The problem >> Return each line of the records that contains the word "Open".

Data to use >>
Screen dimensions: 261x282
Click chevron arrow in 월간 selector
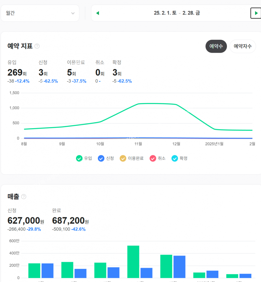pos(73,13)
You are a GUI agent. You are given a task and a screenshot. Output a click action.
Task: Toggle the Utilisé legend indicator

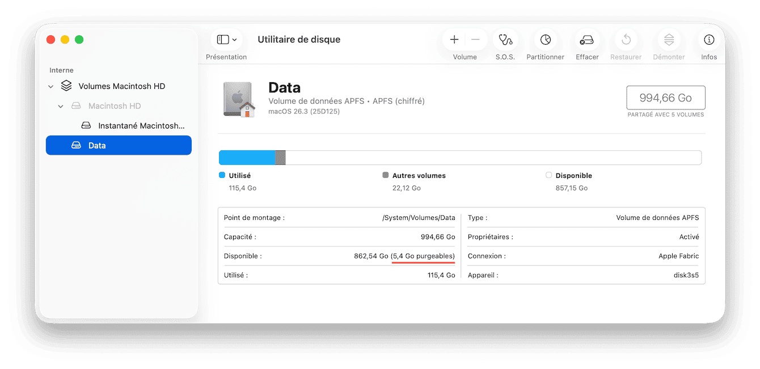point(221,175)
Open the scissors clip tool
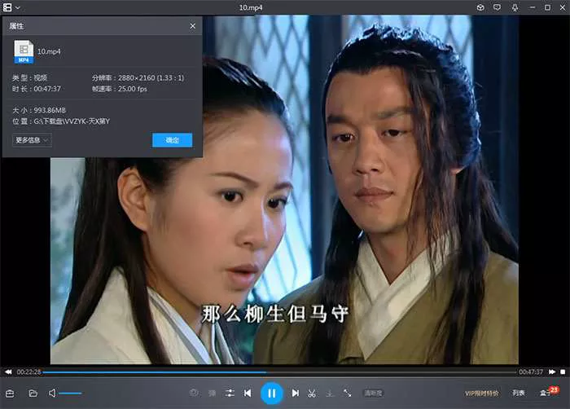This screenshot has width=570, height=409. [312, 394]
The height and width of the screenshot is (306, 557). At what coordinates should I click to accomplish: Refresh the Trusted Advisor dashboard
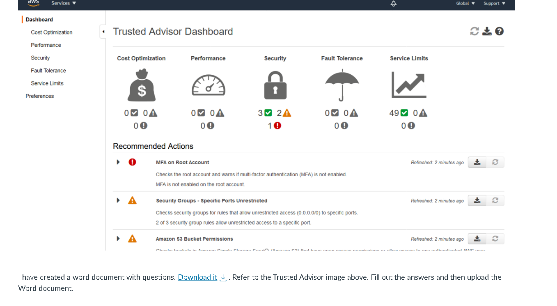tap(474, 31)
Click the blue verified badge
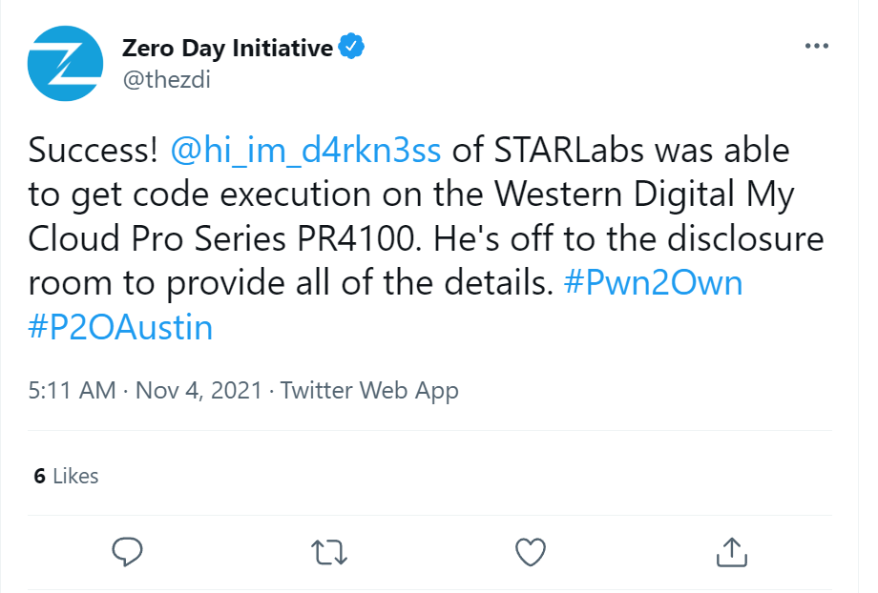 click(x=352, y=45)
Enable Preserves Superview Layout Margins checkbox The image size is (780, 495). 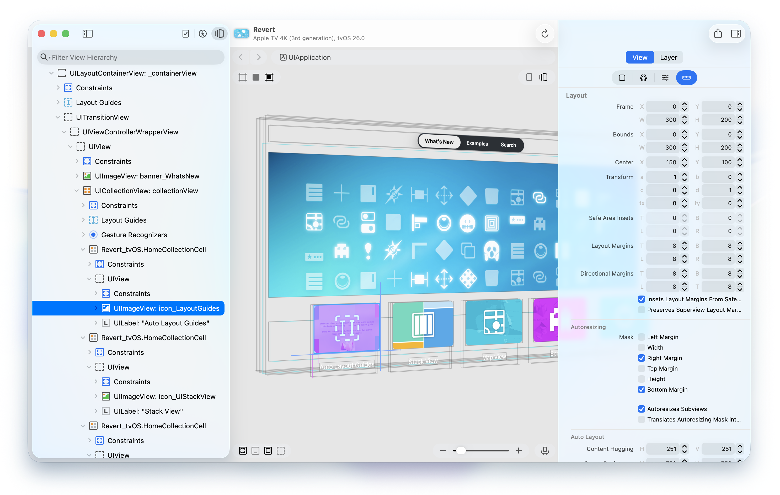click(x=641, y=310)
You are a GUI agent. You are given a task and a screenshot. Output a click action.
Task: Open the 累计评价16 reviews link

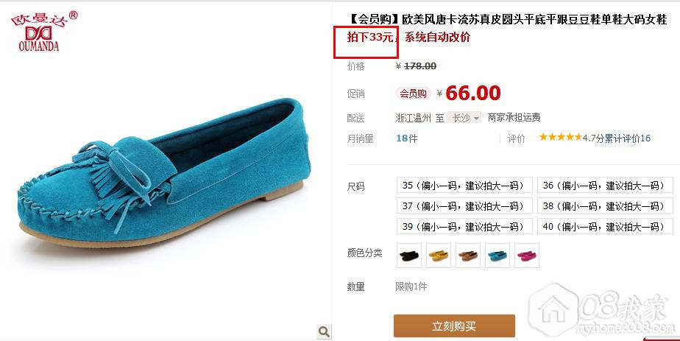[628, 138]
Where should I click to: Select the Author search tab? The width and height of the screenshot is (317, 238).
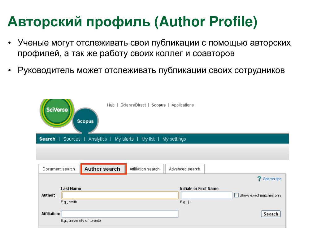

Worked solution >>
Open the scissors clip tool
Task: Open the 累计评价16 reviews link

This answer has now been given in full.